PROVIDED MATERIAL ▸
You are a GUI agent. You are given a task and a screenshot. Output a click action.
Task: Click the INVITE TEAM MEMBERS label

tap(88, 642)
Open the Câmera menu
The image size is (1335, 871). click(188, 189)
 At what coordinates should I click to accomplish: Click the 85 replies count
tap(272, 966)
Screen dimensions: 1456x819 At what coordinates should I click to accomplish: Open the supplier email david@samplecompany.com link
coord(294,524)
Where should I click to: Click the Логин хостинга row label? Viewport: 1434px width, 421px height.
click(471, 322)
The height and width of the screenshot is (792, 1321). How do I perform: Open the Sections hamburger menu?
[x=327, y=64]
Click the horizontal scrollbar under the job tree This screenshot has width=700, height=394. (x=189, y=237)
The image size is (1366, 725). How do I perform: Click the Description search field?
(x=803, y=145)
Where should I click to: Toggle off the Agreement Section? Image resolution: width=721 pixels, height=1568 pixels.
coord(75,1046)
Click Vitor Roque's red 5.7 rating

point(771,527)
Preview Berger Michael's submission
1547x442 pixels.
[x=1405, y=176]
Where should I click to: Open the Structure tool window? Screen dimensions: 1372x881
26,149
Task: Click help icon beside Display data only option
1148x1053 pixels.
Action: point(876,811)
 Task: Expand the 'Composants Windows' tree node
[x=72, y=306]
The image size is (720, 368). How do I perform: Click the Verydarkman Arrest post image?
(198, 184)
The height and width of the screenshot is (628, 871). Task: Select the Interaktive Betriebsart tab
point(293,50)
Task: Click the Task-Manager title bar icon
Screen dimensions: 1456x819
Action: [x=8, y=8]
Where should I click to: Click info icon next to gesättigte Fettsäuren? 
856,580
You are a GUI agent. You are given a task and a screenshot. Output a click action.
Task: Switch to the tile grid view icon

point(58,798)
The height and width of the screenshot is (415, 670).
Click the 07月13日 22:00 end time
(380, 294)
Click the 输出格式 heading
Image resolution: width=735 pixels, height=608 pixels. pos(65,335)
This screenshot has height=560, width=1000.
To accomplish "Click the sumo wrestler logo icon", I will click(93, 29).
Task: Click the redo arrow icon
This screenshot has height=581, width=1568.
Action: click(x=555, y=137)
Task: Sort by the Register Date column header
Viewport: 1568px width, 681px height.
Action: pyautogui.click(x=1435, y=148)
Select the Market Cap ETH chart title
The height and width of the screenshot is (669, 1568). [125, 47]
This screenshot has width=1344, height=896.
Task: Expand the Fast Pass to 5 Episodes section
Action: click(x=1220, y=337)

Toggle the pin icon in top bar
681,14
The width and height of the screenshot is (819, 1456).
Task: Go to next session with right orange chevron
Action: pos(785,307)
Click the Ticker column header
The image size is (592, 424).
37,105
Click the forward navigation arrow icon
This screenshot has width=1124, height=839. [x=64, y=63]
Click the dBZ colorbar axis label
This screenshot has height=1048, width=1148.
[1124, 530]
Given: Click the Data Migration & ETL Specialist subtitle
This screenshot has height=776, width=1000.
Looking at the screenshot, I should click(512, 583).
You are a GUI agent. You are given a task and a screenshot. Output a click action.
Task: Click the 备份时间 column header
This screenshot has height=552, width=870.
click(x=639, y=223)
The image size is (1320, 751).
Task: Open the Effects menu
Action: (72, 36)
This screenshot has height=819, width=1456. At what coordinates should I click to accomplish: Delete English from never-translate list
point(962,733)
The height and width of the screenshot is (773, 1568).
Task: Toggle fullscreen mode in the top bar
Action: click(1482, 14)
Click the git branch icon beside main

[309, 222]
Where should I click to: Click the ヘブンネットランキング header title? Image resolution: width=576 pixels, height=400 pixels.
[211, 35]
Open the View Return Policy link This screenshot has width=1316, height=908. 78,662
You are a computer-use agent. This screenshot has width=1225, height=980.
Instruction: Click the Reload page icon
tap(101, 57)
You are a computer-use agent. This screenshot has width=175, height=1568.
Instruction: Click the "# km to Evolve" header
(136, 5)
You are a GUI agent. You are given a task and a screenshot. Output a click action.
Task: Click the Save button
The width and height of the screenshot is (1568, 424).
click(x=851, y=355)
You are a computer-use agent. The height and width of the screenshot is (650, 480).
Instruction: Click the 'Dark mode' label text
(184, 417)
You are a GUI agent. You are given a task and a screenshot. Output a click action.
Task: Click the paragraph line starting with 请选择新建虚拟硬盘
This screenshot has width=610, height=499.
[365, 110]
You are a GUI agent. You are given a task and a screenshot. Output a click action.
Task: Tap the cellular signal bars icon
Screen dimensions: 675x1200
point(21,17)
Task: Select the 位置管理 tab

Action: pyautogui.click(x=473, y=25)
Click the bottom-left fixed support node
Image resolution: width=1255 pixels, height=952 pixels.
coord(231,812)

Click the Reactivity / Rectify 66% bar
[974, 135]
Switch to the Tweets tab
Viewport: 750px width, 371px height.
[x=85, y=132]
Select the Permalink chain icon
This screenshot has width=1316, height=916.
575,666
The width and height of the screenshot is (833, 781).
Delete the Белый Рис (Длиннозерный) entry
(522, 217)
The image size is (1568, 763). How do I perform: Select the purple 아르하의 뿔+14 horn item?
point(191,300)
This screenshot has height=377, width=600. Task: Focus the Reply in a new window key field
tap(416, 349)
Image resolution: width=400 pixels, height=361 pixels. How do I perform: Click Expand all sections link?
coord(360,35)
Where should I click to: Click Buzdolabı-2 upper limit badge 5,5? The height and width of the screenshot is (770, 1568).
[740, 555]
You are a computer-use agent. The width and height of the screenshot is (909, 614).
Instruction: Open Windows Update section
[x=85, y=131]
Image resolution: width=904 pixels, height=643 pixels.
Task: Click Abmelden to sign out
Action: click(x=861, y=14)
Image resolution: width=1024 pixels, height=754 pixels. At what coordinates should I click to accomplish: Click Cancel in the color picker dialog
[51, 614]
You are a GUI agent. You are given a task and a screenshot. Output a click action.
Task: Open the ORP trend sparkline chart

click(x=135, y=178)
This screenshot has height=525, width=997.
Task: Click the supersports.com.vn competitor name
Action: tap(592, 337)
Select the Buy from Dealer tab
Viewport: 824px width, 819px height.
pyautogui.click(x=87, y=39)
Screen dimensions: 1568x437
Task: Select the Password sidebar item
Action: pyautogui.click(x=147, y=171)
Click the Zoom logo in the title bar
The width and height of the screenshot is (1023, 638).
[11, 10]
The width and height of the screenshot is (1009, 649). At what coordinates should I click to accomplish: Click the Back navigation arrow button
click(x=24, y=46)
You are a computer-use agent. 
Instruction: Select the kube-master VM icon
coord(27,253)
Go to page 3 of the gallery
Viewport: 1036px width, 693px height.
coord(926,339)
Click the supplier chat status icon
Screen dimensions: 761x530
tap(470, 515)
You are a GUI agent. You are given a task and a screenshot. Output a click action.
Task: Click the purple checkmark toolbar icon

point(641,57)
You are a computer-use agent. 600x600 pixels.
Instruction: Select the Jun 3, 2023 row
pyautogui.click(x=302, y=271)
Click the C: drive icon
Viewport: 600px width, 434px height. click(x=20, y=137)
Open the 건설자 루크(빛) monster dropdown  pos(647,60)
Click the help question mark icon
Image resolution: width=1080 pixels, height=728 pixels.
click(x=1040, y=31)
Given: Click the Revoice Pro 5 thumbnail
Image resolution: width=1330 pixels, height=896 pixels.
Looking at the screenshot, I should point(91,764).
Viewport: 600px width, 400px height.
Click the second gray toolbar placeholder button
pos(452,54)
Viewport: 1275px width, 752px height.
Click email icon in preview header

WORK TO COMPLETE ▸ Reproduce all of the records above verbatim, line for line, with no alterations.

WRITTEN RESPONSE ▸
You are a GUI agent. You are given a task and a screenshot. Output a click action.
Task: Click the INVITE TEAM MEMBERS label

tap(88, 642)
Open the Câmera menu
The image size is (1335, 871). click(188, 189)
 At what coordinates should I click to accomplish: Click the 85 replies count
tap(272, 966)
Screen dimensions: 1456x819 At what coordinates should I click to accomplish: Open the supplier email david@samplecompany.com link
coord(294,524)
Where should I click to: Click the Логин хостинга row label? Viewport: 1434px width, 421px height.
click(471, 322)
The height and width of the screenshot is (792, 1321). How do I perform: Open the Sections hamburger menu?
[x=327, y=64]
Click the horizontal scrollbar under the job tree This screenshot has width=700, height=394. (x=189, y=237)
The image size is (1366, 725). How do I perform: Click the Description search field?
(x=803, y=145)
Where should I click to: Toggle off the Agreement Section? Image resolution: width=721 pixels, height=1568 pixels.
coord(75,1046)
Click Vitor Roque's red 5.7 rating

point(771,527)
Preview Berger Michael's submission
1547x442 pixels.
[x=1405, y=176]
Where should I click to: Open the Structure tool window? Screen dimensions: 1372x881
26,149
Task: Click help icon beside Display data only option
1148x1053 pixels.
Action: point(876,811)
 Task: Expand the 'Composants Windows' tree node
[x=72, y=306]
The image size is (720, 368). How do I perform: Click the Verydarkman Arrest post image?
(198, 184)
The height and width of the screenshot is (628, 871). Task: Select the Interaktive Betriebsart tab
point(293,50)
Task: Click the Task-Manager title bar icon
Screen dimensions: 1456x819
Action: [x=8, y=8]
Where should I click to: Click info icon next to gesättigte Fettsäuren? 
856,580
You are a GUI agent. You are given a task and a screenshot. Output a click action.
Task: Switch to the tile grid view icon

point(58,798)
The height and width of the screenshot is (415, 670).
Click the 07月13日 22:00 end time
(380, 294)
Click the 输出格式 heading
Image resolution: width=735 pixels, height=608 pixels. pos(65,335)
This screenshot has height=560, width=1000.
To accomplish "Click the sumo wrestler logo icon", I will click(93, 29).
Task: Click the redo arrow icon
This screenshot has height=581, width=1568.
Action: click(x=555, y=137)
Task: Sort by the Register Date column header
Viewport: 1568px width, 681px height.
Action: pyautogui.click(x=1435, y=148)
Select the Market Cap ETH chart title
The height and width of the screenshot is (669, 1568). [125, 47]
This screenshot has width=1344, height=896.
Task: Expand the Fast Pass to 5 Episodes section
Action: click(x=1220, y=337)

Toggle the pin icon in top bar
681,14
The width and height of the screenshot is (819, 1456).
Task: Go to next session with right orange chevron
Action: pos(785,307)
Click the Ticker column header
The image size is (592, 424).
37,105
Click the forward navigation arrow icon
This screenshot has width=1124, height=839. [x=64, y=63]
Click the dBZ colorbar axis label
This screenshot has height=1048, width=1148.
[1124, 530]
Given: Click the Data Migration & ETL Specialist subtitle
This screenshot has height=776, width=1000.
Looking at the screenshot, I should click(512, 583).
You are a GUI agent. You are given a task and a screenshot. Output a click action.
Task: Click the 备份时间 column header
This screenshot has height=552, width=870.
click(x=639, y=223)
The image size is (1320, 751).
Task: Open the Effects menu
Action: (72, 36)
This screenshot has height=819, width=1456. At what coordinates should I click to accomplish: Delete English from never-translate list
point(962,733)
The height and width of the screenshot is (773, 1568).
Task: Toggle fullscreen mode in the top bar
Action: click(1482, 14)
Click the git branch icon beside main

[309, 222]
Where should I click to: Click the ヘブンネットランキング header title? Image resolution: width=576 pixels, height=400 pixels.
[211, 35]
Open the View Return Policy link This screenshot has width=1316, height=908. 78,662
You are a computer-use agent. This screenshot has width=1225, height=980.
Instruction: Click the Reload page icon
tap(101, 57)
You are a computer-use agent. This screenshot has width=175, height=1568.
Instruction: Click the "# km to Evolve" header
(136, 5)
You are a GUI agent. You are given a task and a screenshot. Output a click action.
Task: Click the Save button
The width and height of the screenshot is (1568, 424).
click(x=851, y=355)
You are a computer-use agent. The height and width of the screenshot is (650, 480).
Instruction: Click the 'Dark mode' label text
(184, 417)
You are a GUI agent. You are given a task and a screenshot. Output a click action.
Task: Click the paragraph line starting with 请选择新建虚拟硬盘
This screenshot has width=610, height=499.
[365, 110]
You are a GUI agent. You are given a task and a screenshot. Output a click action.
Task: Tap the cellular signal bars icon
Screen dimensions: 675x1200
point(21,17)
Task: Select the 位置管理 tab

Action: pyautogui.click(x=473, y=25)
Click the bottom-left fixed support node
Image resolution: width=1255 pixels, height=952 pixels.
coord(231,812)

Click the Reactivity / Rectify 66% bar
[974, 135]
Switch to the Tweets tab
Viewport: 750px width, 371px height.
[x=85, y=132]
Select the Permalink chain icon
This screenshot has width=1316, height=916.
575,666
The width and height of the screenshot is (833, 781).
Delete the Белый Рис (Длиннозерный) entry
(522, 217)
The image size is (1568, 763). How do I perform: Select the purple 아르하의 뿔+14 horn item?
point(191,300)
This screenshot has height=377, width=600. Task: Focus the Reply in a new window key field
tap(416, 349)
Image resolution: width=400 pixels, height=361 pixels. How do I perform: Click Expand all sections link?
coord(360,35)
Where should I click to: Click Buzdolabı-2 upper limit badge 5,5? The height and width of the screenshot is (770, 1568).
[740, 555]
You are a computer-use agent. The width and height of the screenshot is (909, 614).
Instruction: Open Windows Update section
[x=85, y=131]
Image resolution: width=904 pixels, height=643 pixels.
Task: Click Abmelden to sign out
Action: click(x=861, y=14)
Image resolution: width=1024 pixels, height=754 pixels. At what coordinates should I click to accomplish: Click Cancel in the color picker dialog
[51, 614]
You are a GUI agent. You are given a task and a screenshot. Output a click action.
Task: Open the ORP trend sparkline chart

click(x=135, y=178)
This screenshot has height=525, width=997.
Task: Click the supersports.com.vn competitor name
Action: tap(592, 337)
Select the Buy from Dealer tab
Viewport: 824px width, 819px height.
pyautogui.click(x=87, y=39)
Screen dimensions: 1568x437
Task: Select the Password sidebar item
Action: pyautogui.click(x=147, y=171)
Click the Zoom logo in the title bar
The width and height of the screenshot is (1023, 638).
[11, 10]
The width and height of the screenshot is (1009, 649). At what coordinates should I click to accomplish: Click the Back navigation arrow button
click(x=24, y=46)
You are a computer-use agent. 
Instruction: Select the kube-master VM icon
coord(27,253)
Go to page 3 of the gallery
Viewport: 1036px width, 693px height.
coord(926,339)
Click the supplier chat status icon
Screen dimensions: 761x530
tap(470, 515)
You are a GUI agent. You are given a task and a screenshot. Output a click action.
Task: Click the purple checkmark toolbar icon

point(641,57)
You are a computer-use agent. 600x600 pixels.
Instruction: Select the Jun 3, 2023 row
pyautogui.click(x=302, y=271)
Click the C: drive icon
Viewport: 600px width, 434px height. click(x=20, y=137)
Open the 건설자 루크(빛) monster dropdown  pos(647,60)
Click the help question mark icon
Image resolution: width=1080 pixels, height=728 pixels.
click(x=1040, y=31)
Given: Click the Revoice Pro 5 thumbnail
Image resolution: width=1330 pixels, height=896 pixels.
Looking at the screenshot, I should point(91,764).
Viewport: 600px width, 400px height.
Click the second gray toolbar placeholder button
pos(452,54)
Viewport: 1275px width, 752px height.
Click email icon in preview header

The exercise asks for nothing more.